• [SOURCE PASSAGE]:
4

I'm running Python Celery (a distributed task queue library) workers in an AWS ECS cluster (1 Celery worker running per EC2 instance), but the tasks are long running and NOT idempotent. This means that when an autoscaling scale-in event happens, which is when ECS terminates one of the containers running a worker because of low task load, the long running tasks currently in progress on that worker would be lost forever.

Does anyone have any suggestions on how to configure ECS autoscaling so no tasks are terminated before completion? Ideally, ECS scale-in event would initiate a warm-shutdown on the Celery worker in the EC2 instance it wants to terminate, but only ACTUALLY terminate the EC2 instance once the Celery worker has finished the warm shutdown, which occurs after all its tasks have completed.

I also understand there is something called instance protection, which can be set programmatically and protects instances from being terminated in a scale-in autoscale event: https://docs.aws.amazon.com/autoscaling/ec2/userguide/as-instance-termination.html#instance-protection-instance

However, I'm not aware of any Celery signals which trigger after all tasks have finished out in a warm shutdown, so I'm not sure how I'd programmatically know when to disable the protection anyways. And even if I found a way to disable the protection at the right moment, who would manage which worker gets sent the shutdown signal in the first place? Can EC2 be configured to do a custom action to instances in a scale-in event (like doing a warm celery shutdown) instead of just terminating the EC2 instance?

2 Answers2

2

I think that while ECS scale-in your tasks it sends SIGTERM, wait for 30 seconds (default) and kill your task's containers with SIGKILL.

I think that you can increase the time between the signals with this variable: ECS_CONTAINER_STOP_TIMEOUT.

That way, your celery task could finish and no new tasks will be added to this celery worker (warm-shutdown after receiving the SIGTERM).

• [GOAL 1]: Translate this sentence from the Celery autoscaling thread into Spanish: "I think that you can increase the time between the signals with this variable: ECS_CONTAINER_STOP_TIMEOUT."

• [DATASET ENTRIES]:
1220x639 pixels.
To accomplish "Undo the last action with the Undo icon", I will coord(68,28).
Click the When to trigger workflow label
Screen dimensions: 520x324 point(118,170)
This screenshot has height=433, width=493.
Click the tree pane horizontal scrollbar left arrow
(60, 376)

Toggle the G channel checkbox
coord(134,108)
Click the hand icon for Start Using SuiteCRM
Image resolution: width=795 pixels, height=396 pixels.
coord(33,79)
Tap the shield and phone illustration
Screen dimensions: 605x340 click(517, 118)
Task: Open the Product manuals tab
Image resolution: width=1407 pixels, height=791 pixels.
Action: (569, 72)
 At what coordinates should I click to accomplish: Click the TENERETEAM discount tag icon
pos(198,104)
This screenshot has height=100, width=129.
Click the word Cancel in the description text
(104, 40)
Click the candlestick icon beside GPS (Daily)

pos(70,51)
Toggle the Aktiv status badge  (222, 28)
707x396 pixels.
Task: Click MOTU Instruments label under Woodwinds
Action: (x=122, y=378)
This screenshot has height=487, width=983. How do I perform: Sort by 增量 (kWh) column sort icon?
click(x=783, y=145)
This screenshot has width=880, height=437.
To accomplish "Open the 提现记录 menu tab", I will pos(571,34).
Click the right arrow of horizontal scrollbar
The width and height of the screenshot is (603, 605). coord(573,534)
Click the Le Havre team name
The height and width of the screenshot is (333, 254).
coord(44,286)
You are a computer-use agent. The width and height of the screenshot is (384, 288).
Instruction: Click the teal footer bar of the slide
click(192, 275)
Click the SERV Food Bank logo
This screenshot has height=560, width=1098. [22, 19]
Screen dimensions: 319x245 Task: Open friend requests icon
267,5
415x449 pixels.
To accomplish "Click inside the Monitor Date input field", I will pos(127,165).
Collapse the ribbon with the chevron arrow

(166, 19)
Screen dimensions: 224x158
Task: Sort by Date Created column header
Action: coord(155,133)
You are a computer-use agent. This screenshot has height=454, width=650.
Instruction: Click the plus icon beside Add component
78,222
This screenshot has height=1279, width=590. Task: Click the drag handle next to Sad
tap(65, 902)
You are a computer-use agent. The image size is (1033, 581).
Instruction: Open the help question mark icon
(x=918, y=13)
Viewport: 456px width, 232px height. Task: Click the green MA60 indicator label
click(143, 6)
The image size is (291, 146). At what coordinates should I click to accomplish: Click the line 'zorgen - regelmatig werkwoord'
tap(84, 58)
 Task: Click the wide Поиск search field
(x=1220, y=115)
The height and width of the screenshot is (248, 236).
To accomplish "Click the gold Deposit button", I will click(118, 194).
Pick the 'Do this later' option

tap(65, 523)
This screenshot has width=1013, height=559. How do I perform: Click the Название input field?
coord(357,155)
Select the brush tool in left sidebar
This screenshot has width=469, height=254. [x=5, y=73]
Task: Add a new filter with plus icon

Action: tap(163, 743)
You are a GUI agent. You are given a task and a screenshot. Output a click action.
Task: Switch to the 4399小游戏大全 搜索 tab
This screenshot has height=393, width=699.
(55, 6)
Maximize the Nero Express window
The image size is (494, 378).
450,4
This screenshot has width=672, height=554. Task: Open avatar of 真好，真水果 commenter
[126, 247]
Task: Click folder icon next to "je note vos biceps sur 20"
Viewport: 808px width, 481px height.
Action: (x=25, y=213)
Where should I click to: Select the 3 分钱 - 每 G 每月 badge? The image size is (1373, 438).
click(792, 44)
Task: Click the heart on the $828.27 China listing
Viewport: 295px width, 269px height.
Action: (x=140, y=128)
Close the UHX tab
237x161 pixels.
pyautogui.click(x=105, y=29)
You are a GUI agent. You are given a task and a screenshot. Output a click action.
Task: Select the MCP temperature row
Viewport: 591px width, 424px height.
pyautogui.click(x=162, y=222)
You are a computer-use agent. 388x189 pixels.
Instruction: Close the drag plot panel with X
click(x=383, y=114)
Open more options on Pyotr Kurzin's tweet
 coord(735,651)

• [GOAL 2]: Lay out the records from the line with "You are a computer-use agent. The image" up to and including the line with "Action: tap(163, 743)" as a JSON list of strings, one string per line, leaving out blank lines.

• [CORRECT RESULT 1]: Creo que puedes aumentar el tiempo entre las señales con esta variable: ECS_CONTAINER_STOP_TIMEOUT.

• [CORRECT RESULT 2]:
[
  "You are a computer-use agent. The image size is (1033, 581).",
  "Instruction: Open the help question mark icon",
  "(x=918, y=13)",
  "Viewport: 456px width, 232px height. Task: Click the green MA60 indicator label",
  "click(143, 6)",
  "The image size is (291, 146). At what coordinates should I click to accomplish: Click the line 'zorgen - regelmatig werkwoord'",
  "tap(84, 58)",
  " Task: Click the wide Поиск search field",
  "(x=1220, y=115)",
  "The height and width of the screenshot is (248, 236).",
  "To accomplish \"Click the gold Deposit button\", I will click(118, 194).",
  "Pick the 'Do this later' option",
  "tap(65, 523)",
  "This screenshot has width=1013, height=559. How do I perform: Click the Название input field?",
  "coord(357,155)",
  "Select the brush tool in left sidebar",
  "This screenshot has width=469, height=254. [x=5, y=73]",
  "Task: Add a new filter with plus icon",
  "Action: tap(163, 743)"
]